Proposition 3.5 holds with exponentially good probability in the following sense. Fix m and \(q_1<q_2<\dots <q_m=1\). For any \({\varepsilon }>0\), for large enough \({\underline{\ell }}\) there exists \(\eta =\eta ({\varepsilon },{\underline{\ell }})>0\) such that for N large enough, the following hold simultaneously across all \(v,v'\in L({\mathcal {T}})\) with probability at least \(1-\exp (-\eta N)\):

$$\begin{aligned} \begin{aligned} |{\mathbb {A}}(\Phi ) - H_N({\varvec{n}}^{\overline{\ell },v})/N |&\le {\varepsilon }; \\ \Vert \nabla H_N({\varvec{n}}^{\overline{\ell },v})- \vec {A}(1) \diamond {\varvec{n}}^{\overline{\ell },v}\Vert _N&\le {\varepsilon }; \\ \left\Vert\vec R({\varvec{n}}^{\overline{\ell },v},{\varvec{n}}^{\overline{\ell },v'}) - \Phi (q_{v\wedge v'}) \right\Vert_N&\le {\varepsilon }. \end{aligned} \end{aligned}$$
(3.19)

Proof

As explained in [15, Sect. 8], the map \(H_N\mapsto {\varvec{n}}^{\overline{\ell }}\) agrees with a \(C({\underline{\ell }})\)-Lipschitz function of the coefficients \({\varvec{G}}^{(k)}\) of \(H_N\) except with probability \(1-\exp (-cN)\). The same proof applies for \(H_N\mapsto {\varvec{n}}^{\overline{\ell },v}\) as well since the external noise variables are also Gaussian. Concentration of measure on Gaussian space now ensures that the statements above hold with exponentially high probability for each fixed \((v,v')\). Union bounding over all such pairs for small enough \(\eta \) implies the result. \(\square \)

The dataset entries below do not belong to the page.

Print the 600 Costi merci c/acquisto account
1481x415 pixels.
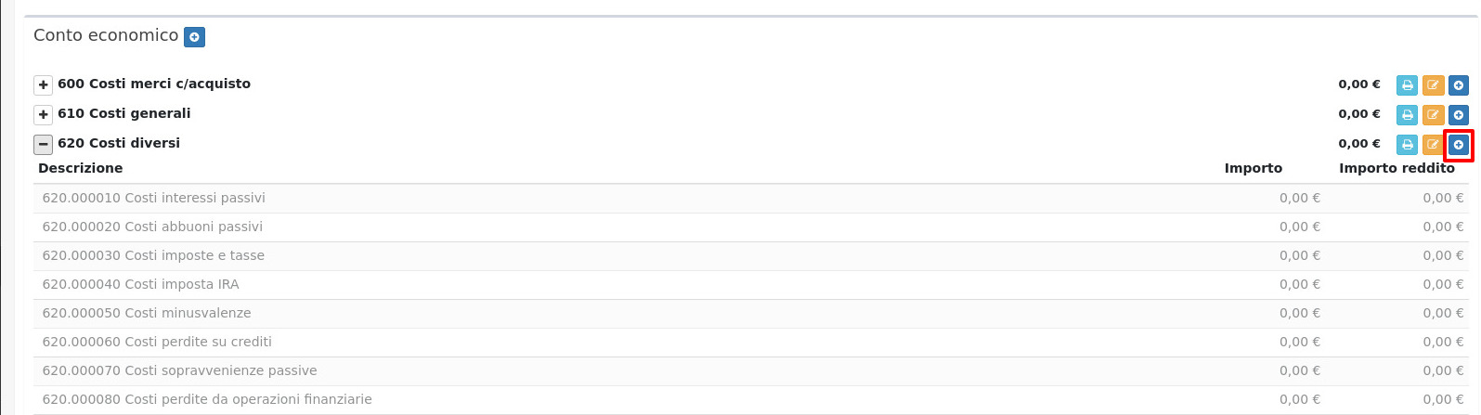[1408, 85]
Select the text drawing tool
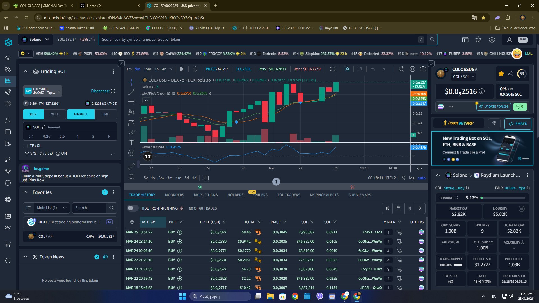Image resolution: width=539 pixels, height=303 pixels. (131, 143)
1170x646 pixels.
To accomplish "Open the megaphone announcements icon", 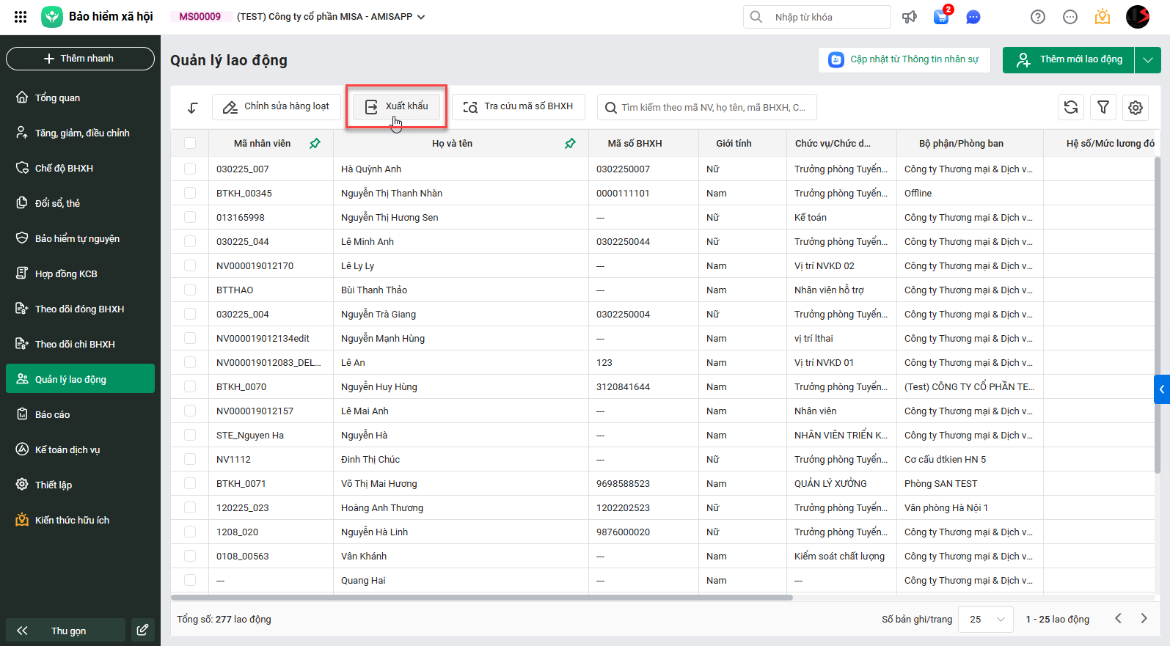I will 910,17.
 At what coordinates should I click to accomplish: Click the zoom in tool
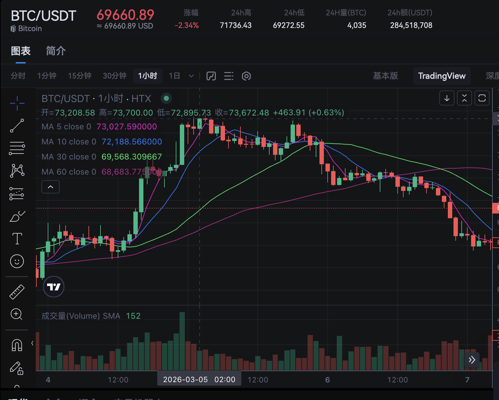(17, 314)
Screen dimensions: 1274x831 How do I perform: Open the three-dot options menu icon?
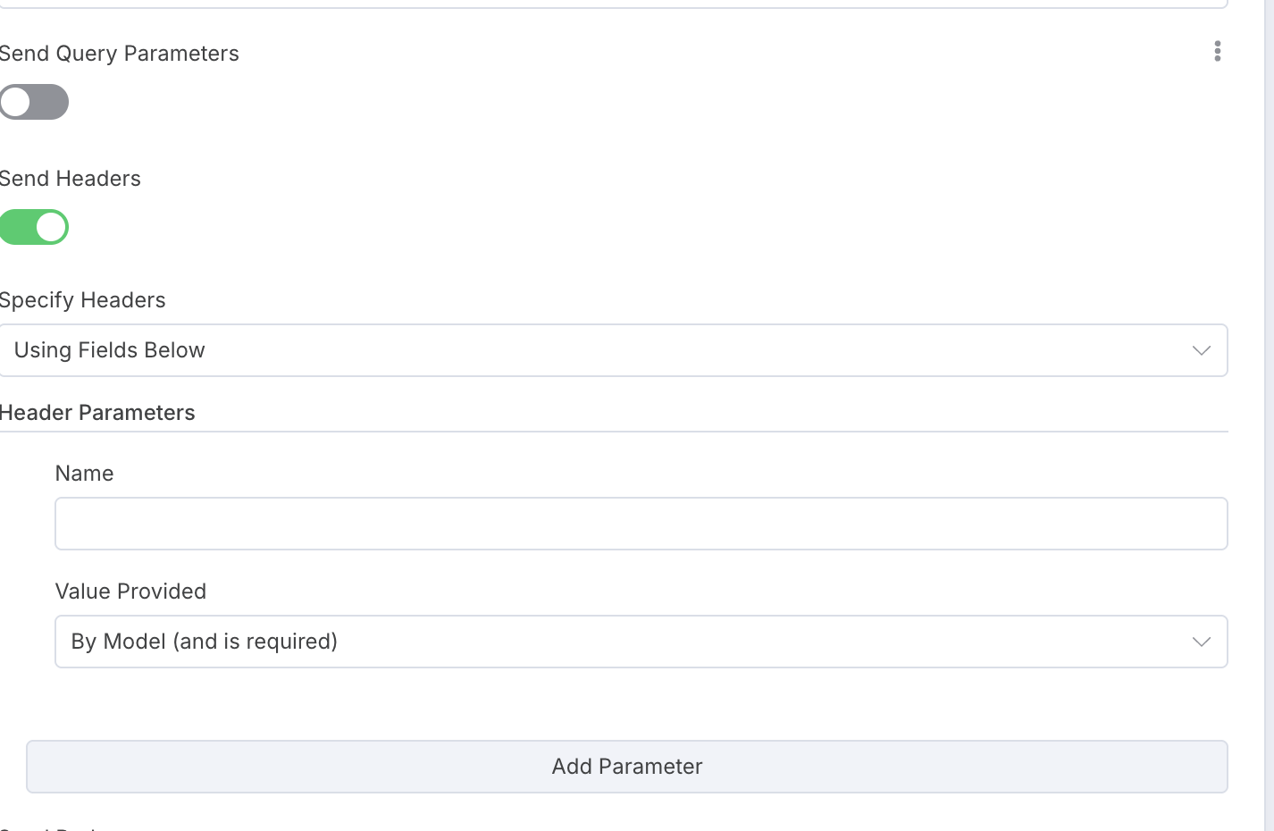(1217, 52)
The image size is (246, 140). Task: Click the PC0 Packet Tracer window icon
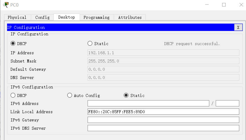click(6, 5)
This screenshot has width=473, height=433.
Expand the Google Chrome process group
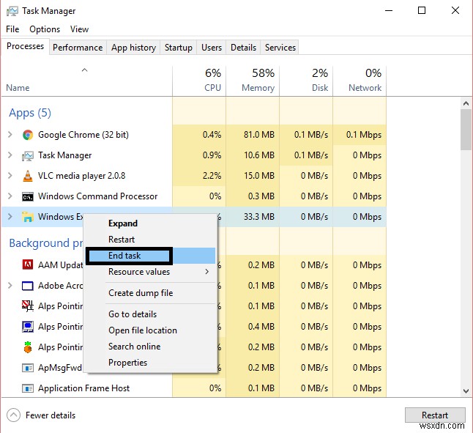[10, 135]
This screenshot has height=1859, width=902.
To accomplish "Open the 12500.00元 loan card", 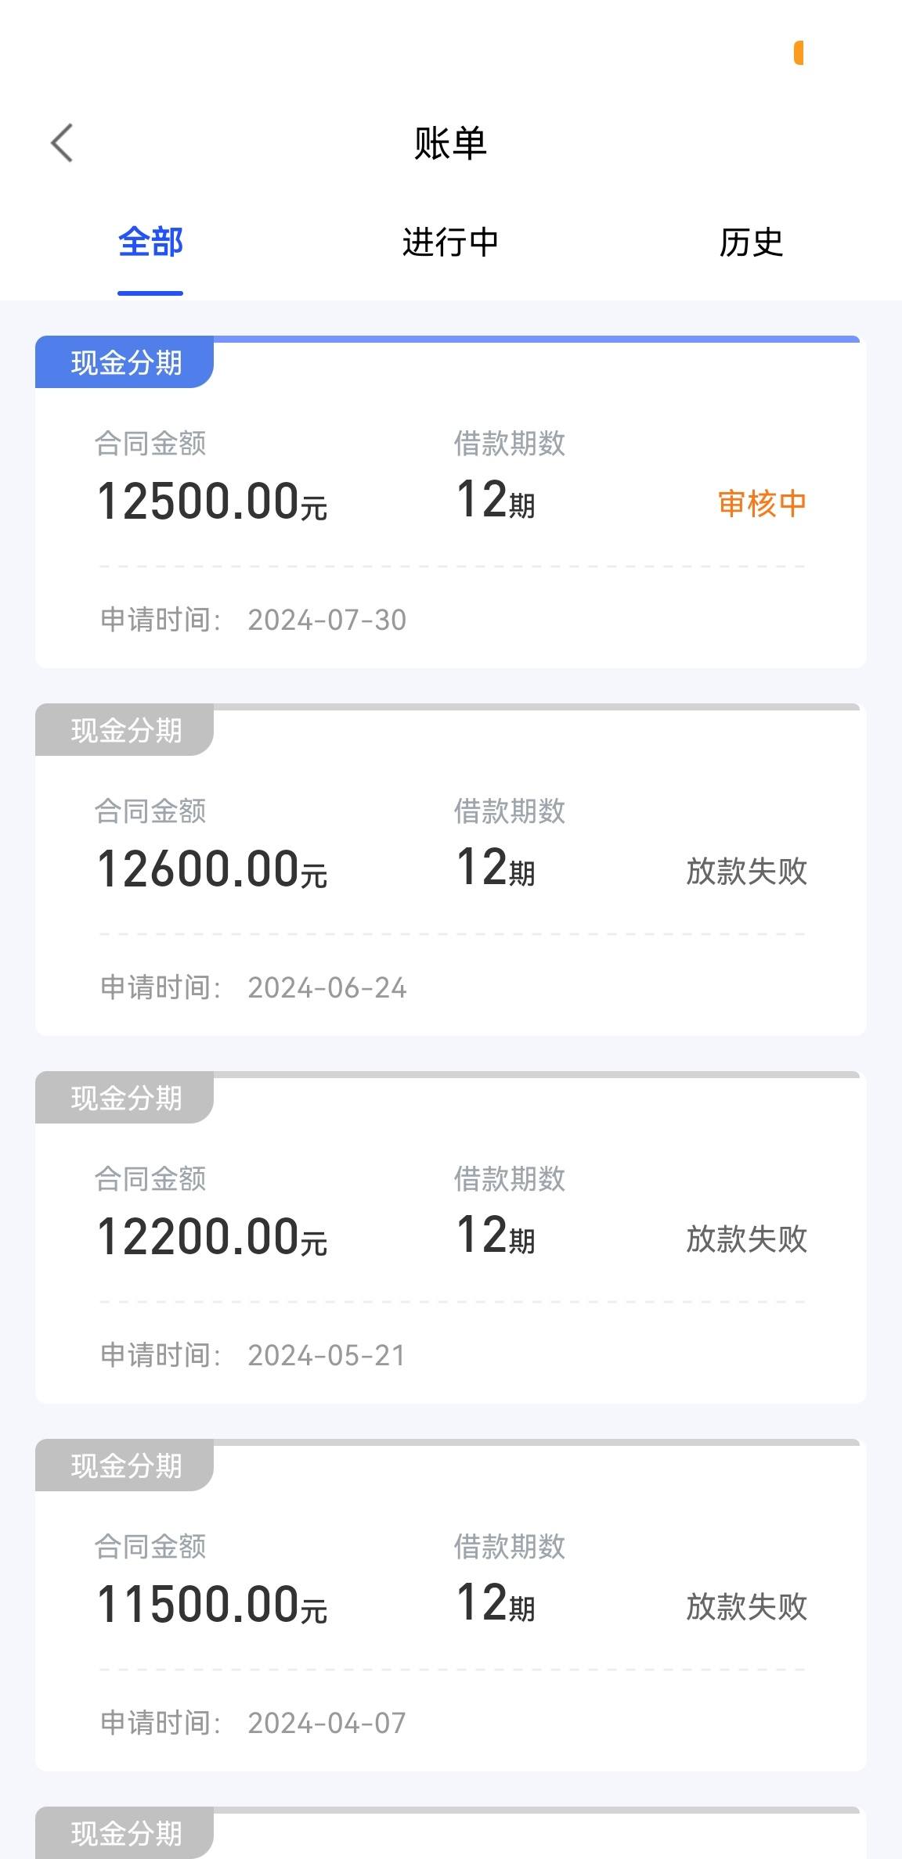I will [x=450, y=502].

In particular, the last conclusion in (3.19) shows that all \(\exp (\eta N)\) constructed points have pairwise distance at least \(\delta \sqrt{N}\) for \(0<\delta <1-q_{m-1}\). Thus for any sub-solvable model, with high probability there are exponentially many \(\sqrt{N}/C(\xi )\)-separated approximate critical points. This is a converse to the main result of [17], where we show that strictly super-solvable models enjoy a strong topological trivialization property which rules out such behavior.

Remark 3.3

An alternative to branching IAMP, which is very natural from the point of view of our companion work [16], is to slightly perturb \(H_N\) to a \((1-\eta )\)-correlated function \(H_N^{(\eta )}\). Concentration of measure implies that the overlap

$$\begin{aligned} \vec R\big ({\mathcal {A}}(H_N),{\mathcal {A}}(H_N^{(\eta )})\big ) \end{aligned}$$

concentrates exponentially around a limiting value \(R_{\delta ,{\underline{\ell }},\eta }\in {\mathbb {R}}^r\). We expect that taking \(\eta \rightarrow 0\) with \(\delta ,{\underline{\ell }}\) in a suitable way enables \(R_{\delta ,{\underline{\ell }},\eta }\approx \Phi (q)\) for any desired \(q\in [q_1,1]\). This corresponds to the fact that p(q) for \(q\in [q_1,1]\) for any \((p,\Phi ;q_0)\) maximizing \({\mathbb {A}}\). However this approach seems more cumbersome to analyze explicitly.

Remark 3.4

The construction in this section shows the quenched existence of \(\exp (\eta N)\) well-separated approximate critical points for strictly sub-solvable models. In [17, Theorem 5.15] we use this fact to prove the number of exact critical points is exponentially large in expectation. However we are unable to prove the quenched (i.e. high-probability) existence of \(\exp (\eta N)\) exact critical points in strictly sub-solvable models. Showing that this is the case, or more generally identifying the quenched exponential order of the number of critical points, is an interesting direction for future work.